Author's own image at the entrance of 'The Community Kouzina Project' exhibition,
part of Open Marrickville
The photographer, Eleni Christou (who also happens to be an anthropologist and a resident of Marrickville) told me that she was interested in seeing whether her neighbours only cooked the food of their own cultures, and was pleasantly surprised to find that this was not the case. She also recounted tales of visiting the Vietnamese stores on Illawarra Road, and hearing Greek women talk over okra. This was all very heartening for me as well, given that my recently-contract book project, 'Bonding Over Food: Becoming Ethically Convivial in Australia' is interested in mapping the potential of food to facilitate genuine inter-cultural encounters. 

At the same time, I wonder if 'we are what we eat' is a convenient yet ultimately meaningless shorthand for the acceptance of multiple cultures (and their values). Perhaps those who venture into exotic food territory, in terms of both their eating and cooking practices, do not become open to inter-cultural understanding just by virtue of trying a new spice. However, food can open doors if we want, and are in the right social conditions for those becomings to take place.
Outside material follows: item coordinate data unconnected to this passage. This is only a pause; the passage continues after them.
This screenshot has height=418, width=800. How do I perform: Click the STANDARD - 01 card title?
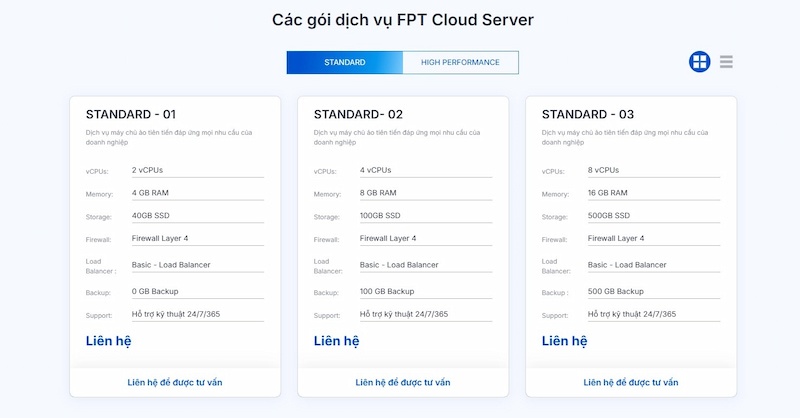coord(131,114)
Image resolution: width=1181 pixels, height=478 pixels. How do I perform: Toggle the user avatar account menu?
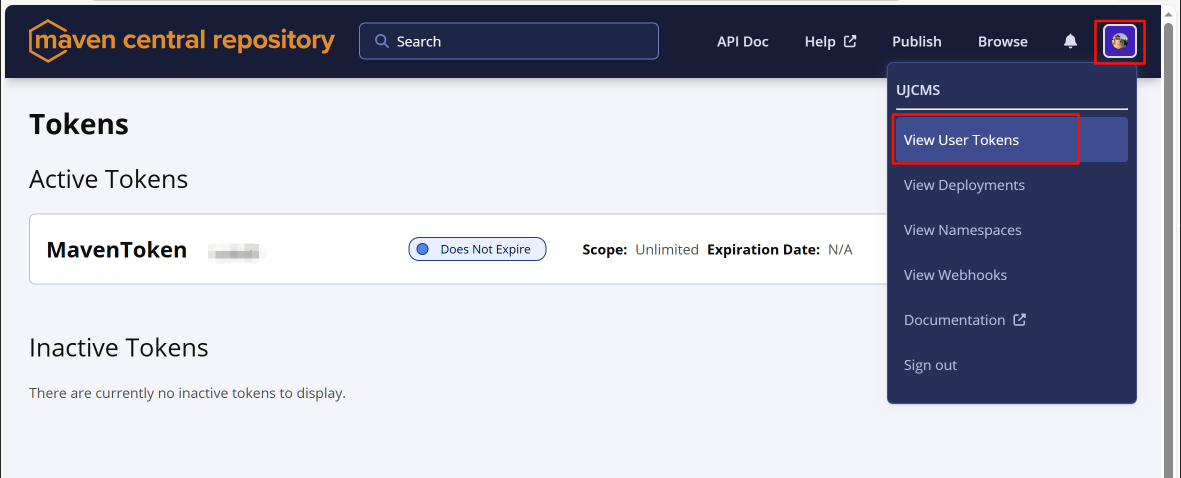coord(1119,41)
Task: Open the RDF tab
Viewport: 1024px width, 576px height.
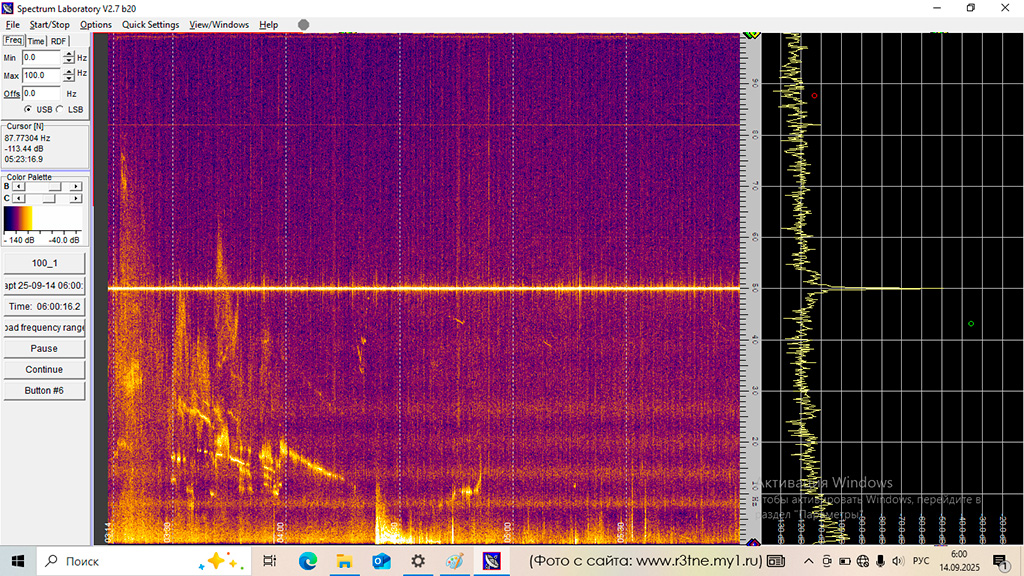Action: click(58, 40)
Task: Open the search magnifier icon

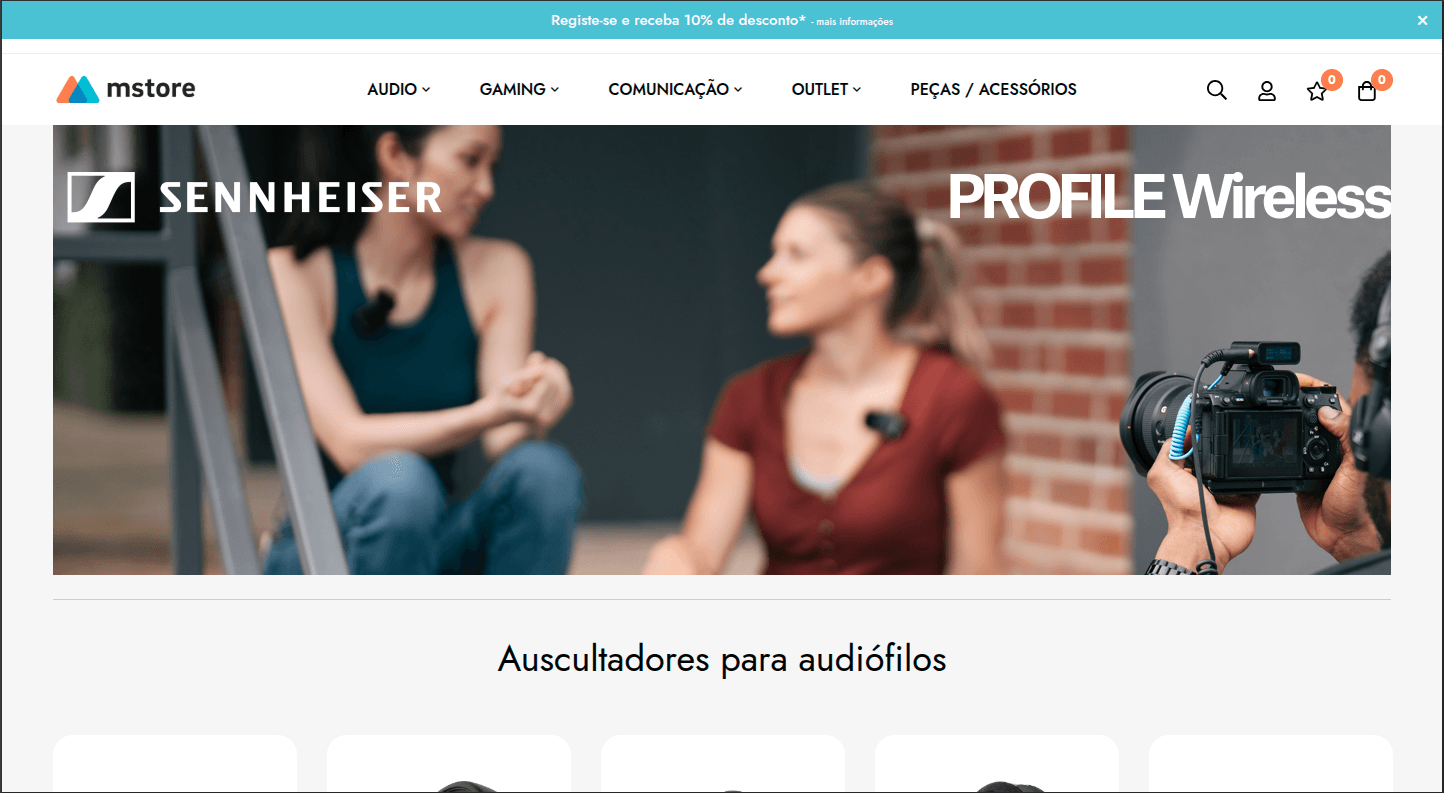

These transactions may begin in a commercial realm, such as in a farmers' market, and then become habitual. Habit can then lead to conviviality, which is everyday rather than reliant on one-off tokenistic events such as 'Harmony Day'. 

I have never consciously eaten to become more than who I am, but my culinary adventurism has certainly paralleled my interest in cosmopolitanism. It helps that I have class privilege, and live in Sydney's inner west. It is perhaps at this intersection of mobility and habit that we start to eat to become more than who we are.